**What is needed:** Return, word for word, the lines of the material starting at the line that contains "Enabled status label" and ending at the last line of the material, both included.
## Start Records supplied
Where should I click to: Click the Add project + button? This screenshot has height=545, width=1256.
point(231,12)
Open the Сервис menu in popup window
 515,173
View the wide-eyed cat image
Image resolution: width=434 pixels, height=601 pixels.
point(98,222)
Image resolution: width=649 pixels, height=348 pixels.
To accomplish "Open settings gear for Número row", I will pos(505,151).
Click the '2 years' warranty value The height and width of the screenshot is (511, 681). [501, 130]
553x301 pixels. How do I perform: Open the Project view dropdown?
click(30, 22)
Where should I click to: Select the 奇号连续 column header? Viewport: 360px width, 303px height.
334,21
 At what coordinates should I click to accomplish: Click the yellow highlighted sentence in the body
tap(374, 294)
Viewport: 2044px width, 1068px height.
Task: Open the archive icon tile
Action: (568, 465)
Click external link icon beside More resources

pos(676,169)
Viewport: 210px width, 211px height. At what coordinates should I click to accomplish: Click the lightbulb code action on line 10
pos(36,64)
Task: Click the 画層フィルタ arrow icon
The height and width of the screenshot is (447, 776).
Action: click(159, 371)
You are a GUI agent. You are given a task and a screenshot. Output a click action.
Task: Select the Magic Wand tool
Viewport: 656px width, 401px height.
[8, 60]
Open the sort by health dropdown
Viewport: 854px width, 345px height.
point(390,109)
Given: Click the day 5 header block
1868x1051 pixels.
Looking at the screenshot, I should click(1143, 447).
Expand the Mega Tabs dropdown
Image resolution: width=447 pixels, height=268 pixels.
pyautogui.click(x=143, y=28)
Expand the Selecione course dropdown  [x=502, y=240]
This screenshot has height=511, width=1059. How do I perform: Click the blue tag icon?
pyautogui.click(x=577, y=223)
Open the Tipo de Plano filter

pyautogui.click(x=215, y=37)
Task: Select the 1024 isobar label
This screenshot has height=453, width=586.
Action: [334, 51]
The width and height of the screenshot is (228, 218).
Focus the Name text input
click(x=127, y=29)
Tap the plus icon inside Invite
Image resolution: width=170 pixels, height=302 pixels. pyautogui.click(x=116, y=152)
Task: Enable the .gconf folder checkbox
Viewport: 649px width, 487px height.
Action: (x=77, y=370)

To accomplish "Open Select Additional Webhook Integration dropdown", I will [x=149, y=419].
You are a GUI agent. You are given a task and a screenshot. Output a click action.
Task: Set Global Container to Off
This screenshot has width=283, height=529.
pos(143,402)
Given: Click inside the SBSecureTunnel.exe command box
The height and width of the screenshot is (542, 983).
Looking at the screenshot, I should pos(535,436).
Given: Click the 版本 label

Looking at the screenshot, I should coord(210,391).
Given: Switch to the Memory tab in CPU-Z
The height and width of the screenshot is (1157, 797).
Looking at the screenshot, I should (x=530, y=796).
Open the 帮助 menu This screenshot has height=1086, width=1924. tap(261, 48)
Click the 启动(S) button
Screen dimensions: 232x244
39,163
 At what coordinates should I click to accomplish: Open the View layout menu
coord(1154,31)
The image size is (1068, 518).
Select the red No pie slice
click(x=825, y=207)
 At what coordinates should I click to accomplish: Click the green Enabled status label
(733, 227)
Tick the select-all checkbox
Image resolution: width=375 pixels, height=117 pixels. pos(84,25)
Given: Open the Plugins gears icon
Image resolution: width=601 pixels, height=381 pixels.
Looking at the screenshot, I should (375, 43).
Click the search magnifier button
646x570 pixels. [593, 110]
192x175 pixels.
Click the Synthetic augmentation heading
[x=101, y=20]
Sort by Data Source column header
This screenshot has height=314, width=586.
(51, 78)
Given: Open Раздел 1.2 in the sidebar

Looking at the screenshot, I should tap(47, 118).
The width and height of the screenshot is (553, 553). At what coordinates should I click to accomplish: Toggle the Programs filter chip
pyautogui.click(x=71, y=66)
## End Records supplied
**The solution:**
 At what coordinates should I click to accomplish: Click the green Enabled status label
(733, 227)
Tick the select-all checkbox
Image resolution: width=375 pixels, height=117 pixels. pos(84,25)
Given: Open the Plugins gears icon
Image resolution: width=601 pixels, height=381 pixels.
Looking at the screenshot, I should (375, 43).
Click the search magnifier button
646x570 pixels. [593, 110]
192x175 pixels.
Click the Synthetic augmentation heading
[x=101, y=20]
Sort by Data Source column header
This screenshot has height=314, width=586.
(51, 78)
Given: Open Раздел 1.2 in the sidebar

Looking at the screenshot, I should tap(47, 118).
The width and height of the screenshot is (553, 553). At what coordinates should I click to accomplish: Toggle the Programs filter chip
pyautogui.click(x=71, y=66)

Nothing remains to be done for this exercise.